GOAL: Present the rows as a numbered list with blank lines omitted, starting at the line containing "Task: Open stack table layout settings icon" and continuing through the last row, both included. Leave the pictures out of your answer.

[Rows from a data source]
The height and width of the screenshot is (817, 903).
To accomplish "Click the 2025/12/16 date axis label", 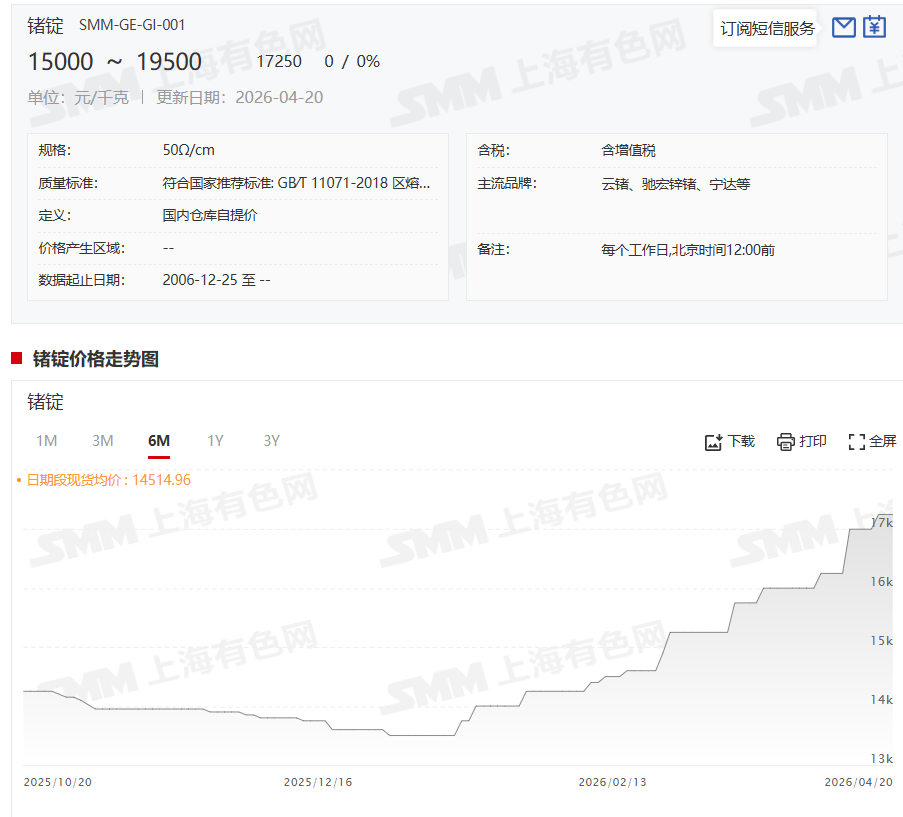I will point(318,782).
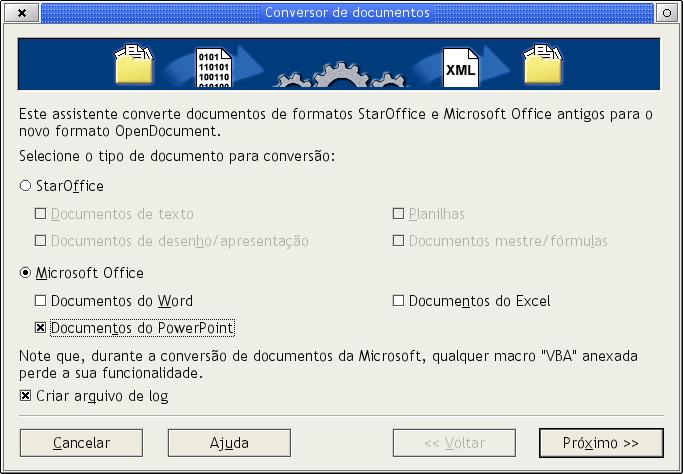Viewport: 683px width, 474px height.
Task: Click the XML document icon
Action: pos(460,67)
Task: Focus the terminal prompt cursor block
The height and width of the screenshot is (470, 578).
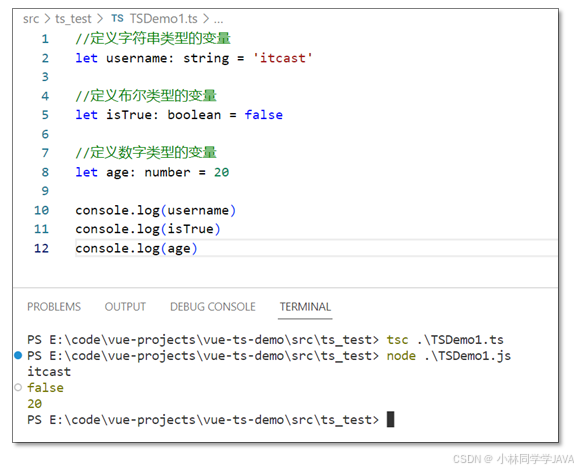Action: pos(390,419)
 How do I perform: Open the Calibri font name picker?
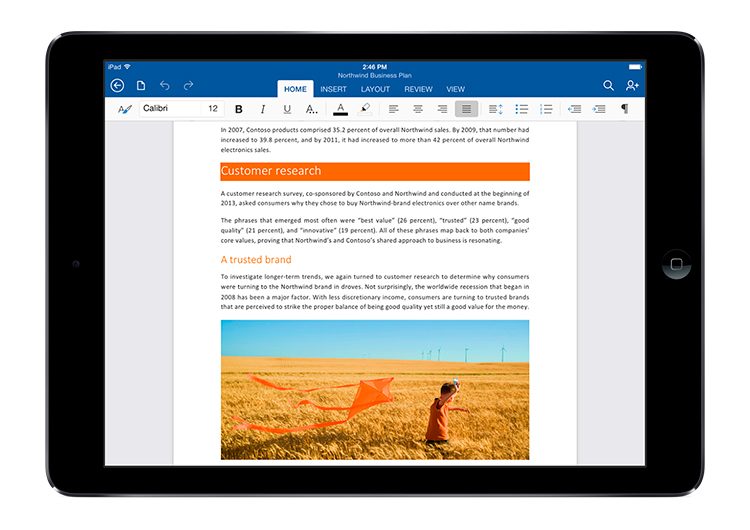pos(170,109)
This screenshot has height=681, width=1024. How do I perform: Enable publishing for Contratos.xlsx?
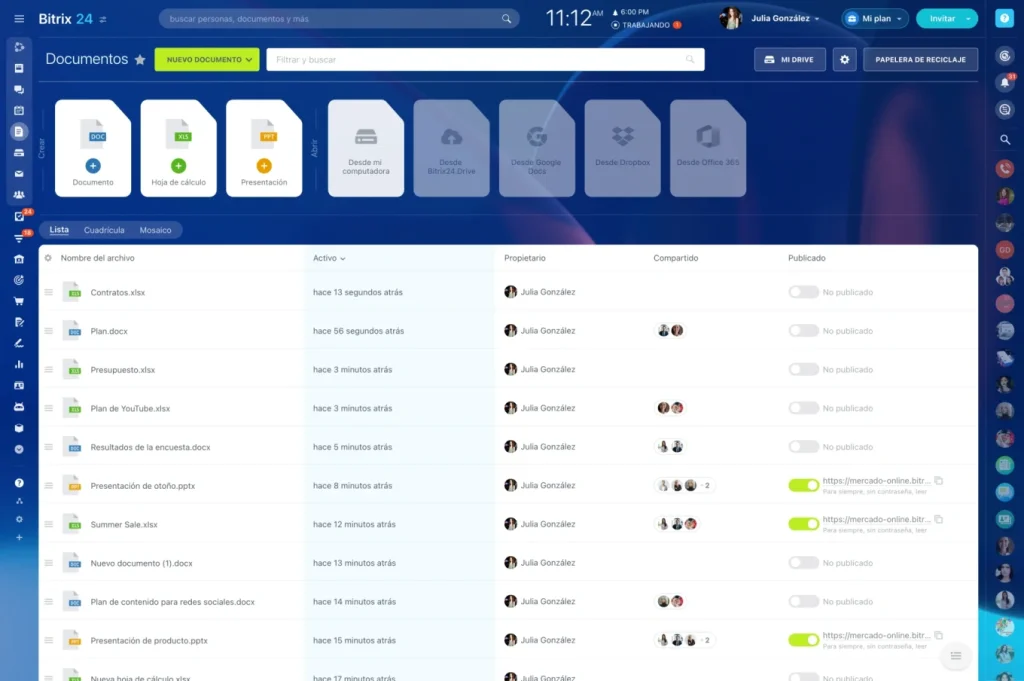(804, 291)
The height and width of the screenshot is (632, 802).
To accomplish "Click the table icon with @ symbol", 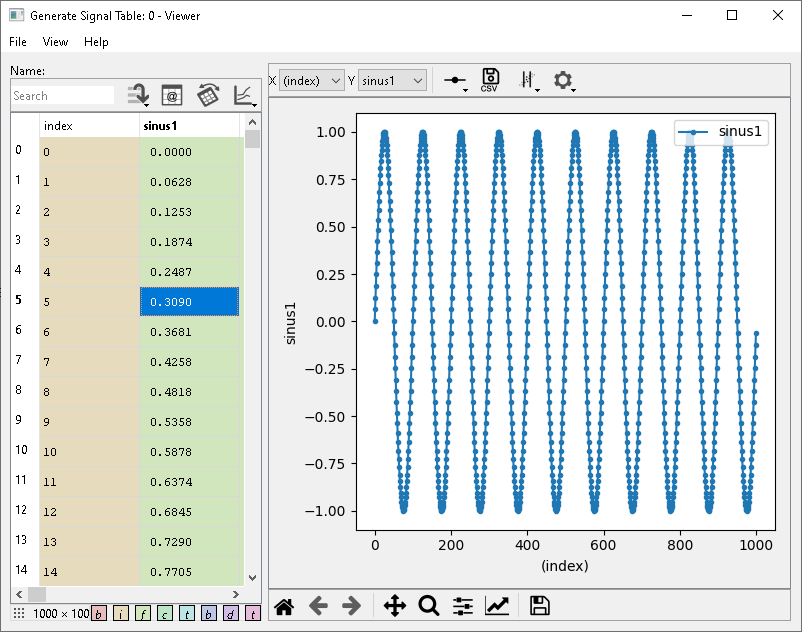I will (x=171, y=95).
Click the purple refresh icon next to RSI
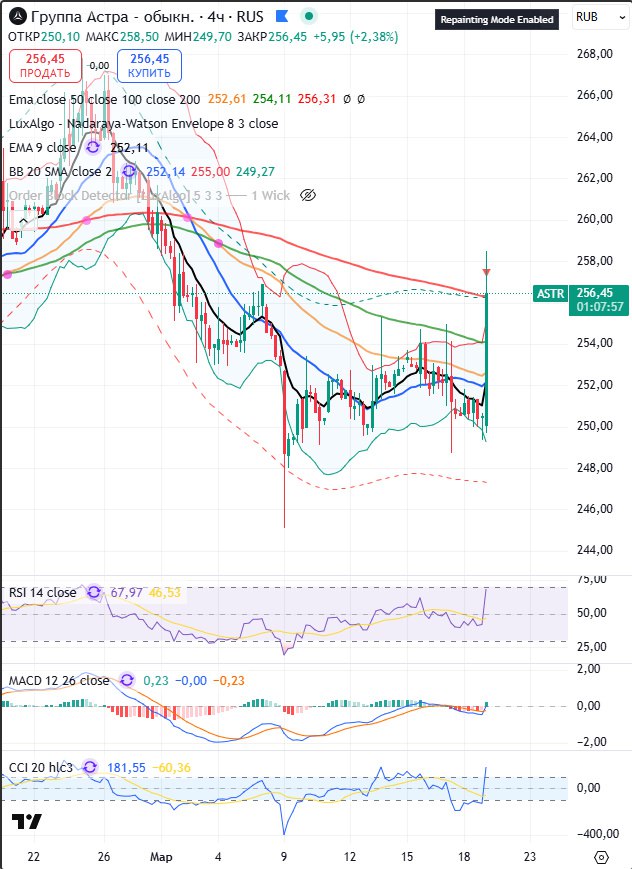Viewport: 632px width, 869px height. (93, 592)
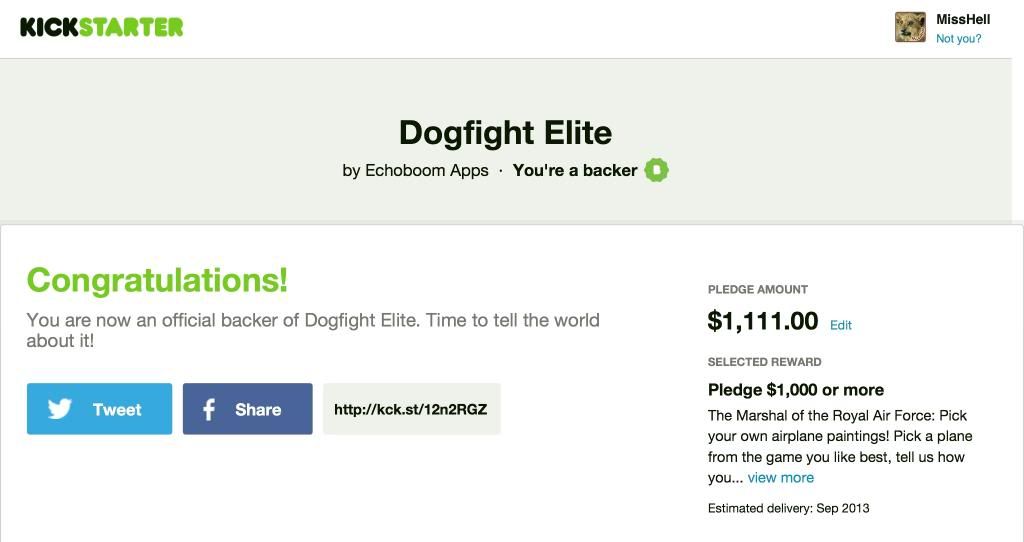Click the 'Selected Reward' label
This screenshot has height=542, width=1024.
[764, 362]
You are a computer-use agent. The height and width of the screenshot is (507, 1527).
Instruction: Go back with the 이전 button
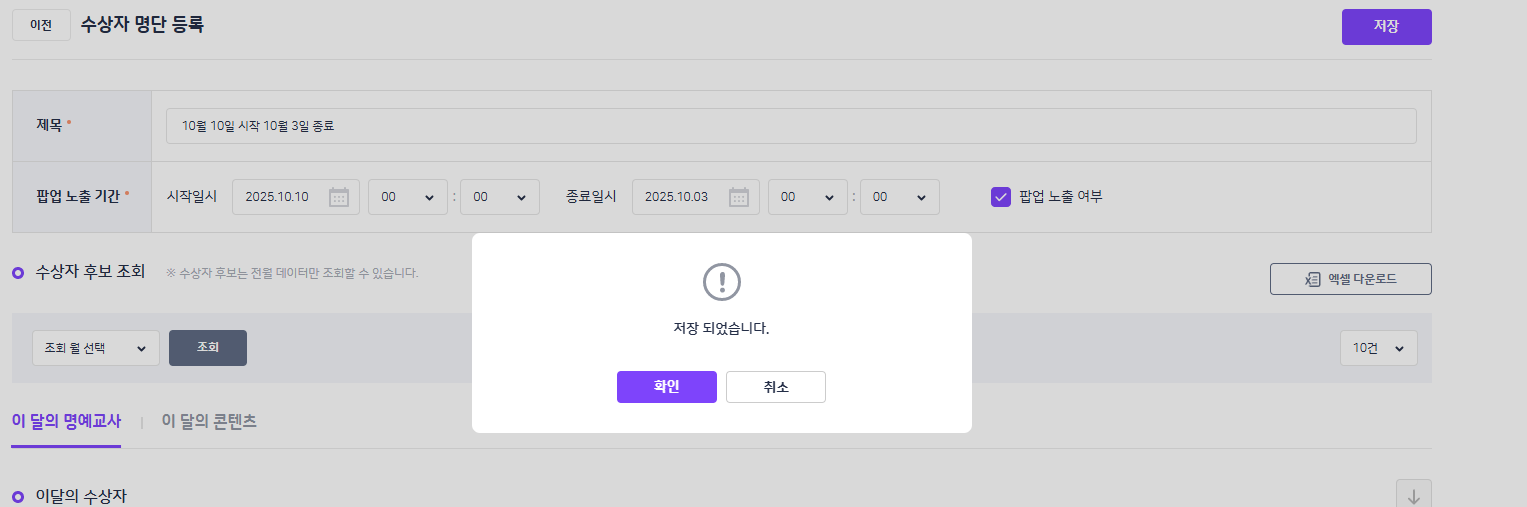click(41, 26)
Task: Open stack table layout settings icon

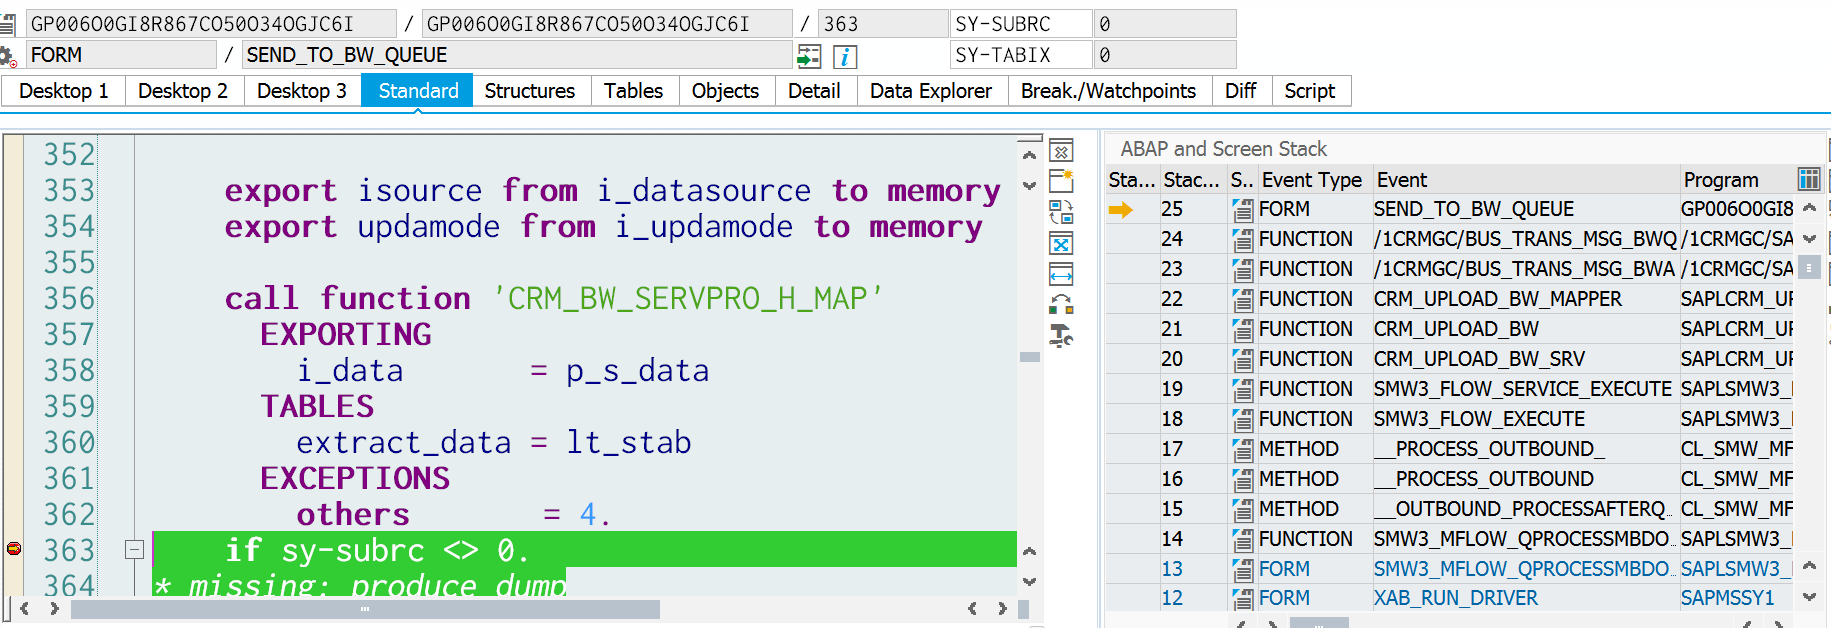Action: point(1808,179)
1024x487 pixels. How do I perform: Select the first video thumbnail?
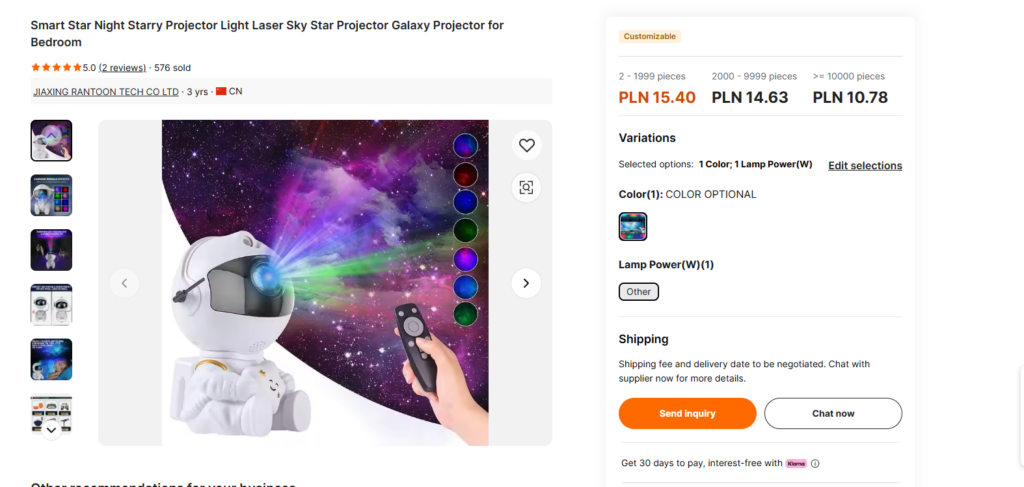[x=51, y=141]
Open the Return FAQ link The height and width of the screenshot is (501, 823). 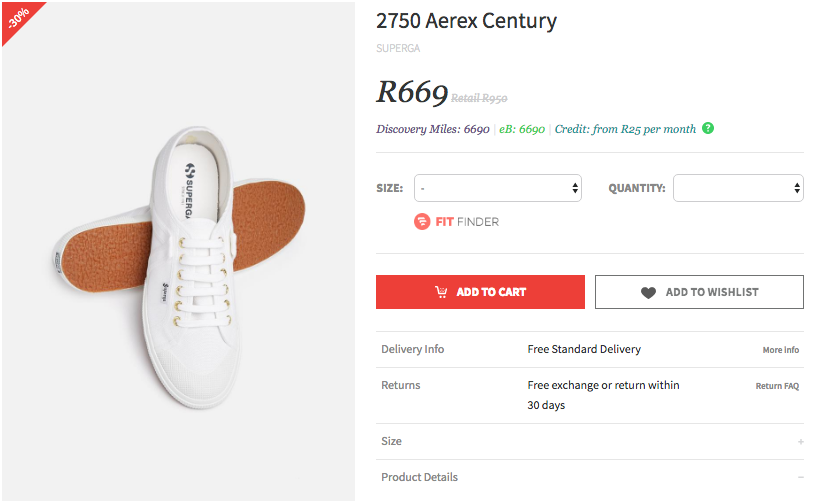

PROBLEM SOLUTION:
1. Task: Open stack table layout settings icon
2. Action: point(1808,179)
3. 1024x487 pixels. How do I perform: Select the first video thumbnail?
4. [x=51, y=141]
5. Open the Return FAQ link The height and width of the screenshot is (501, 823). 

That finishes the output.